- Genre: Late-night talk show
- Starring: Sue Ellicott Stuttering John Melendez Tad Low Elvis Mitchell Terry McDonell Brianne Leary
- Country of origin: United States
- Original language: English
- No. of seasons: 2

Original release
- Release: 1994 – 1995

= Last Call (talk show) =

Last Call is an American late-night talk show that aired in syndication from 1994 to 1995. Brandon Tartikoff was the show's executive producer.

==Format==
Last Call was set in a loft that disguised the true time at which it was taped, allowing the late night viewer to assume they were watching a live broadcast. The show had four hosts that bantered with each other over different topics in the news, and featured topical guests and musical guests. Musical acts tended to be of the alternative music genre, such as the band Scarce.

==Hosts==
The different hosts included Tad Low, critic Elvis Mitchell, magazine editor Terry McDonell, actress/writer Brianne Leary, and London Sunday Times correspondent Sue Ellicott.

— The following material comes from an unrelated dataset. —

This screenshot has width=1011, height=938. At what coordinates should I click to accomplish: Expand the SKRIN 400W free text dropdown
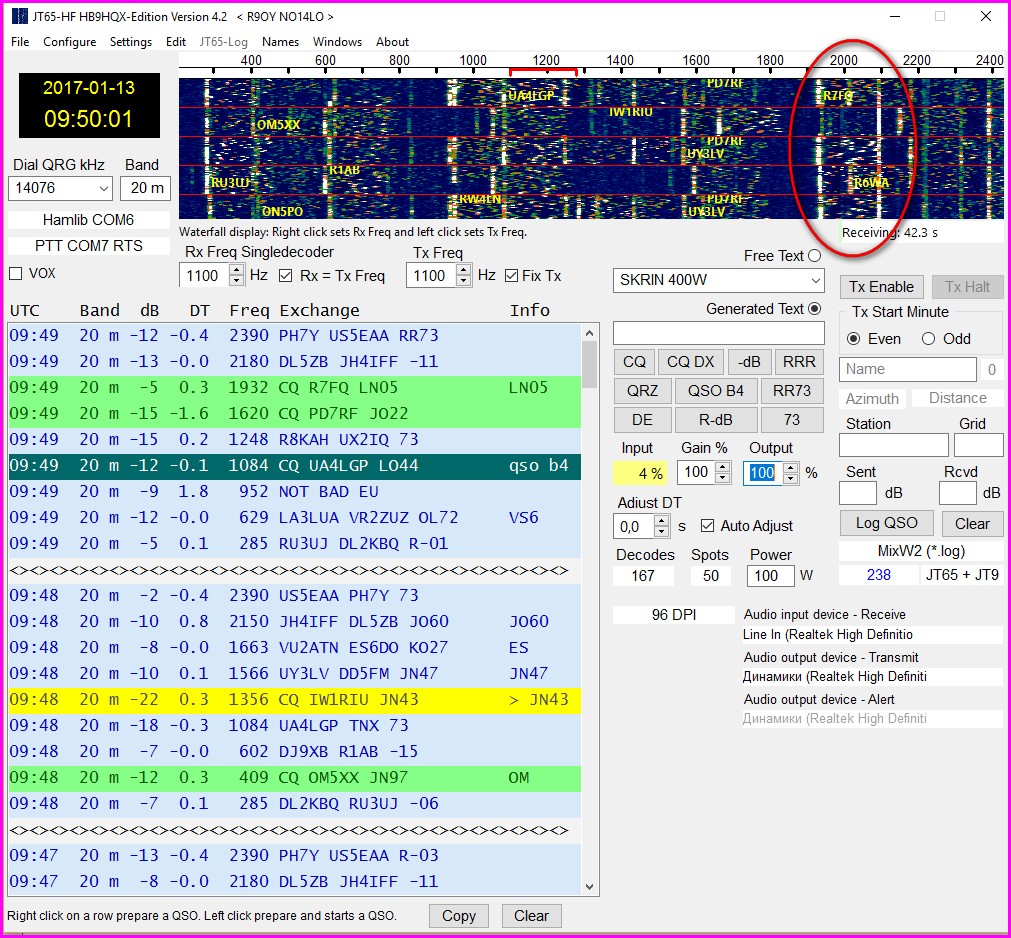pyautogui.click(x=815, y=280)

Howard Stern Show regular Stuttering John Melendez joined Last Call as a host in 1995.

==Reception==
Entertainment Weekly's reviewer called it "a younger, hipper McLaughlin Group" with hosts who "giggle, gabble, and groan."

Variety said in its review, "At the end of the first segment panelist Sue Ellicott held out the “faint chance that we might get better.” There’s plenty of room."